- _Task_:
Print the line where "Task: Click the help question mark icon" occurs and every line that follows it in the data below, ending with the last line, precisely as written.

"""

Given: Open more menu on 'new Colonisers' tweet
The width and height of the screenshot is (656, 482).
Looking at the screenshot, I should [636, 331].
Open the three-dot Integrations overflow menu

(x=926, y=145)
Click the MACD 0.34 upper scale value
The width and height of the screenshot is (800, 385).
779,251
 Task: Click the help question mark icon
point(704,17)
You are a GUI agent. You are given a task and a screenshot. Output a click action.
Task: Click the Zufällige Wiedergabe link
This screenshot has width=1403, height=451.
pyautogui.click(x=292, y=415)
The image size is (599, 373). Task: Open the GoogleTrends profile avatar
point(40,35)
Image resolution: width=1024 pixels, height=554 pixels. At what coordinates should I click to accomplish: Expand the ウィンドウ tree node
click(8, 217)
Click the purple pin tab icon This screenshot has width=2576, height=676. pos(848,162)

"""

- _Result_:
 Task: Click the help question mark icon
point(704,17)
You are a GUI agent. You are given a task and a screenshot. Output a click action.
Task: Click the Zufällige Wiedergabe link
This screenshot has width=1403, height=451.
pyautogui.click(x=292, y=415)
The image size is (599, 373). Task: Open the GoogleTrends profile avatar
point(40,35)
Image resolution: width=1024 pixels, height=554 pixels. At what coordinates should I click to accomplish: Expand the ウィンドウ tree node
click(8, 217)
Click the purple pin tab icon This screenshot has width=2576, height=676. pos(848,162)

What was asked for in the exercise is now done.